Patients with atrial fibrillation were randomized to PVI with (LET[+]) and without (LET[-]) LET-monitoring . All patients underwent EGD before and after PVI. Ablation power at the left atrial (LA) posterior wall was limited to 25W in all, and titrated to a minimum of 10W guided by esophageal temperature in the LET[+] group.

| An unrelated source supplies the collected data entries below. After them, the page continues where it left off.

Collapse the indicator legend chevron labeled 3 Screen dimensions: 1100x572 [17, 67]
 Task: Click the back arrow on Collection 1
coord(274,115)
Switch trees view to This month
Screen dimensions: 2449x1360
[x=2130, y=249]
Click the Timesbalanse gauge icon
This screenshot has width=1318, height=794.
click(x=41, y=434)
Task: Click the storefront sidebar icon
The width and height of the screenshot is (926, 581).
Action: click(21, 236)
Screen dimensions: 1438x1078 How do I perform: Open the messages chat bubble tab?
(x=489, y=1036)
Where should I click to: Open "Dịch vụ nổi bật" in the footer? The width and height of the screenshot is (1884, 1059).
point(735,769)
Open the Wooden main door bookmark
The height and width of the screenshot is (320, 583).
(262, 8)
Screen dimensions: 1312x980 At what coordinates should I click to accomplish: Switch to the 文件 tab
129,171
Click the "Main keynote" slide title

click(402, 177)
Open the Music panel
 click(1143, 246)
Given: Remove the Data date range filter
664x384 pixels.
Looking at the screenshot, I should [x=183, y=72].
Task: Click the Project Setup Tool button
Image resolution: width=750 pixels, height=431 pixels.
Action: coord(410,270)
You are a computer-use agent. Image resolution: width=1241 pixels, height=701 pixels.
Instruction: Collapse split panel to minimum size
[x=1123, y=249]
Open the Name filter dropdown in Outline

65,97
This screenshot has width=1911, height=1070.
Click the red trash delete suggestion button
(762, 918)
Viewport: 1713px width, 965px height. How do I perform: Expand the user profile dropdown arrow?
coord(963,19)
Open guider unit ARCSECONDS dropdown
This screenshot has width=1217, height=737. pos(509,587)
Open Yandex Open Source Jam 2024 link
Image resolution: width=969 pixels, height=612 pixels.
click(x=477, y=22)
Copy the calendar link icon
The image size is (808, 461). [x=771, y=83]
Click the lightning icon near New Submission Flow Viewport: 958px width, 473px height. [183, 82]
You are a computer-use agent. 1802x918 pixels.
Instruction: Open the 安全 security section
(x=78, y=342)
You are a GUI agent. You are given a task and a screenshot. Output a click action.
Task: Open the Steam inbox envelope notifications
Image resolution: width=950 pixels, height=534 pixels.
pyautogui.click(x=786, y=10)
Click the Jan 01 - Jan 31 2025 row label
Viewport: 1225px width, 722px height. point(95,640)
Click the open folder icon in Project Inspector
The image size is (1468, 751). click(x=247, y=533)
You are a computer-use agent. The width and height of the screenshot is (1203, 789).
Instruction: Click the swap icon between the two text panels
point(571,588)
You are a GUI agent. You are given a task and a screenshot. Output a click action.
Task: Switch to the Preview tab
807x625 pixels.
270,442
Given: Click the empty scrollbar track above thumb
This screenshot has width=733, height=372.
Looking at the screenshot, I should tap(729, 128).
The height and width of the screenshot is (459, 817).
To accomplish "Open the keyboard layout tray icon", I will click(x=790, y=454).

86 patients (67±10 years, 57% male) were included, 44 in the LET[+] and 42 in the LET[-] group. PVI was achieved in all, additional linear LA lesions were done in 50%. Eight patients developed EDEL, six in the LET[+] and two in LET[-] group (p: n.s.). Whereas LET < 41°C did not differentiate with regard to EDEL formation, temperature overshooting ≥ 42°C was associated with a higher risk for new EDEL. Two-thirds of the patients showed incidental findings (esophagitis, gastric ulcer) on preprocedural EGD, eight esophageal lesions were preexisting. Four patients in the LET[+] group developed epistaxis following insertion of the probe.
Monitoring of the luminal esophageal temperature does not prevent ablation-induced esophageal lesions. Patients without temperature surveillance were not at higher risk, but temperatures ≥ 42°C were associated with increased likelihood of mucosal lesions.